_Estratto fornito_:

☆ ☆ ☆ ☆ ☆ ☆ ☆

Questo atteggiamento personalmente mi ripugna, perché è escludente e anti-umanistico. Ma è così radicato nelle gerarchie, da far considerare con ostilità perfino una veglia di preghiera per le vittime del’omofobia.
Non sono cattolico. Ma se lo fossi – omosessuale o no – tanto mi basterebbe per non desiderare di fare parte di una comunità così ossificata nei suoi pregiudizi.
Capisco che per un cattolico omosessuale la questione non sia così semplice. Per altro, sono stato profondamente toccato, molti anni fa, dal suicidio di un mio giovane amico, appena ventenne, che si tolse la vita proprio perché non riusciva a sopportare una discriminazione, dolorosissima, tra la propria identità umana e la propria fede.

☆ ☆ ☆ ☆ ☆ ☆ ☆

_Compiti assegnati_:
a – Ripeti il brano sulla Chiesa e l'omosessualità da "Questo atteggiamento personalmente" fino a "le vittime del’omofobia." compreso.
b – Secondo il brano sulla Chiesa e l'omosessualità, perché il giovane amico di chi scrive si tolse la vita?
c – Porta avanti il brano sulla Chiesa e l'omosessualità, riprendendo subito dopo la sua ultima frase.

_Materiale fornito_:

☆ ☆ ☆ ☆ ☆ ☆ ☆

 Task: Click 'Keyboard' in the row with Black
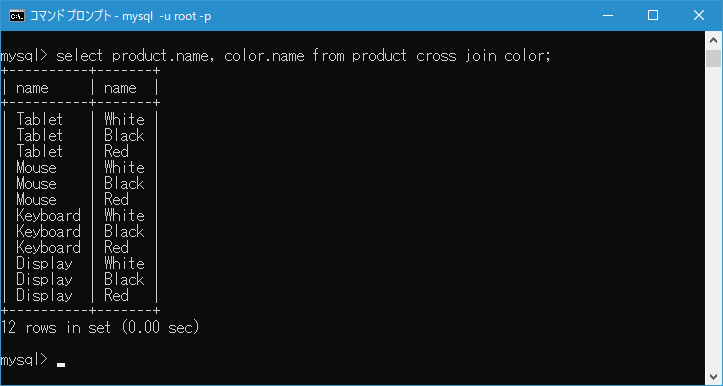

☆ ☆ ☆ ☆ ☆ ☆ ☆

_Risultati per compito_:
a –
Questo atteggiamento personalmente mi ripugna, perché è escludente e anti-umanistico. Ma è così radicato nelle gerarchie, da far considerare con ostilità perfino una veglia di preghiera per le vittime del’omofobia.

b – Perché non riusciva a sopportare una discriminazione, dolorosissima, tra la propria identità umana e la propria fede.

c –
Ne dedussi che non meritava di morire a causa di pregiudizi non suoi, di colpe (queste sì, colpe) non sue, e che da cristiano avrebbe potuto e dovuto trovare altri approdi di fede, nelle tante comunità cattoliche di base che non praticano la discriminazione, oppure (come ho scritto nell’Amaca) presso le tante altre professioni di fede cristiana (valdesi e metodisti, per esempio) che in campo etico sono di qualche secolo più avanti rispetto a Roma.
Mi dispiace che qualcuno si sia sentito offeso, non era certo questa la mia intenzione. Ribadisco la mia convinzione che a certe chiusure, e a certe offese, si può anche reagire con il buon vecchio criterio del “non mi meritano”.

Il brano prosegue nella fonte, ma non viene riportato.